There are a variety of differences among markers and clearance methods for GFR measurement compared with the classic method of inulin clearance. However, the bias appears relatively small, and imprecision can be reduced by adhering to standardized protocols, providing accuracy substantially greater than estimated GFR.
Based on advantages and disadvantages described above, plasma clearance of non-radioactive exogenous markers is likely the most simple to implement by clinical laboratories not already performing GFR measurements. However, one should consider the laboratory in which the exogenous marker will be assayed, as these methods are highly sensitive to error.
When to use confirmatory tests for eGFR from creatinine
The KDIGO [Kidney Disease: Improving Global Outcomes] 2012 update to the clinical practice guidelines for evaluation and management of chronic kidney disease included several recommendations for the evaluation of GFR.

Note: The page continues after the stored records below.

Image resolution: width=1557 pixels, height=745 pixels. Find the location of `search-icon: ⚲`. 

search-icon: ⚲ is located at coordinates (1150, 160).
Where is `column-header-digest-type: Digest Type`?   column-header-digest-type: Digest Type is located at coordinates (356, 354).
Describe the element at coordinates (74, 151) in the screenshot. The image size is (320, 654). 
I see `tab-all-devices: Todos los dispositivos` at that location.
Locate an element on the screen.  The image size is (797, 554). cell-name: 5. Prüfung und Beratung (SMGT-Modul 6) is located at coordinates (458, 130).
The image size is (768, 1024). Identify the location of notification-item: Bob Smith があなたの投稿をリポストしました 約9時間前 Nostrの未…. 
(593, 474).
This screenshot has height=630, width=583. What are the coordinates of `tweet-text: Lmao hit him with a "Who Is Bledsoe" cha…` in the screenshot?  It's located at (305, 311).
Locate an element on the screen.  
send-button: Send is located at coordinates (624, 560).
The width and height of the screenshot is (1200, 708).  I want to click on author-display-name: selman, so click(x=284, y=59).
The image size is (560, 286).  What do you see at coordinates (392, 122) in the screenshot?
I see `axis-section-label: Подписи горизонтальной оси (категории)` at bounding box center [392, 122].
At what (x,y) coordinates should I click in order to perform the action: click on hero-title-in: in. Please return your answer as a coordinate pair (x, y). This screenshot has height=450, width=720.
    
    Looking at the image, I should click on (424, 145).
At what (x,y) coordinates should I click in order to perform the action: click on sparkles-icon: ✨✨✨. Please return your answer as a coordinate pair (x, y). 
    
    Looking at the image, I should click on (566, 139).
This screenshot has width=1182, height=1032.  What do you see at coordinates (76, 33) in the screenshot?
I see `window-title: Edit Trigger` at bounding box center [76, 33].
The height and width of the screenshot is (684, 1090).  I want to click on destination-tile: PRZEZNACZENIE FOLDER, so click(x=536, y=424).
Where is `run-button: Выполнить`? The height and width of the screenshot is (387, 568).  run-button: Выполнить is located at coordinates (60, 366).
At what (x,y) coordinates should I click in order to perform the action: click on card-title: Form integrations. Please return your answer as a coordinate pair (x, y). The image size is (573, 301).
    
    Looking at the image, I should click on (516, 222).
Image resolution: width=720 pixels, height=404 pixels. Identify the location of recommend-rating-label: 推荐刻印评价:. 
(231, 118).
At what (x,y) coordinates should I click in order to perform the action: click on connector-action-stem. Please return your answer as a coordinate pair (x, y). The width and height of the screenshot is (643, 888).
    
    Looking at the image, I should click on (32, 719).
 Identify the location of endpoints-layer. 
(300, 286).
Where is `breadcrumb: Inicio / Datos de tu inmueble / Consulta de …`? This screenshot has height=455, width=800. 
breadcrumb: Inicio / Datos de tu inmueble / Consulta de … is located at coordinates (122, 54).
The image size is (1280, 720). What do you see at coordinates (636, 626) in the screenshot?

The guidelines recommended using eGFRcr for initial assessment and eGFR cys or eGFRcr-cys or a measured GFR for confirmatory testing in specific circumstances when eGFRcr is less accurate (Table 2). The KDIGO guideline also recommends that for adults with eGFRcr 45-59 mL/min/1.73m2 without markers of kidney damage, clinicians should measure cystatin C if confirmation of CKD is required.
If eGFRcr-cys is also below 60 mL/min/1.73m2, the diagnosis of CKD is confirmed. If eGFRcr-cys is 60 ml/min/1.73m2 or above, the diagnosis of CKD is not confirmed. This recommendation is based on reclassification analyses based on data from the National Health and Nutrition Examination Survey (NHANES).15
The KDIGO guidelines do not make other specific recommendations as to other circumstances under which cystatin C based estimates should be used as the confirmatory test or when one should move directly to measured GFR.
It may appear obvious that eGFRcys or eGFRcr-cys would provide more accurate estimates in circumstances when creatinine is thought to be biased due to differences in non GFR determinants, such as chronic illness or muscle-wasting diseases, and conversely that eGFRcr would provide more accurate estimates in the presence of nonGFR determinants of cystatin. Supporting this perspective, as described above, eGFRcys is more accurate than eGFRcr at lower BMI, and eGFRcr is more accurate than eGFRcys at higher BMI.31
However, these data are from otherwise well individuals and may not be apply to the ill. Indeed, data from small studies in such populations are mixed32. Moreover, it is not possible for clinicians to know the magnitude of the non-GFR determinants of an individual patient.
The advantage of eGFRcr-cys equation is that each filtration marker provides approximately 50% of the information, and as such lessens the impact of the non-GFR determinants of each marker. As described above, data has shown that eGFRcr-cys provides more accurate estimates than either marker alone across a range of subgroups.
Use of the combined creatinine and cystatin C equation is likely to provide the best estimate in most circumstances. However, in circumstances of uncertainty, where there is large discordance between eGFRcr and eGFRcys, and particularly where accurate levels of GFR are required, measurement of GFR should be considered.
GFR estimation is essential to the assessment of kidney disease. GFR estimating equations provide more accurate estimates from serum markers than serum markers alone, and can be used in most clinical encounters, but have serious limitations in some circumstances.
Measured GFR and estimated GFR based on cystatin C in combination with creatinine are two confirmatory tests that can be used to enhance clinical decision making. New data on eGFRcr-cys suggests that it is more accurate than either eGFRcr or eGFRcys. Protocols for GFR measurement have been widely tested and are accurate and safe.
Nephrologists should provide leadership in changing the paradigm of a single test to assess GFR, to use of initial tests followed by confirmatory tests where applicable, and in collaboration with clinical laboratories or nuclear medicine departments, in the implementation of GFR measurement protocols in their local institutions.
Further research is necessary to determine specific circumstances when confirmatory tests should be implemented but in the meantime, the above suggestions are a start.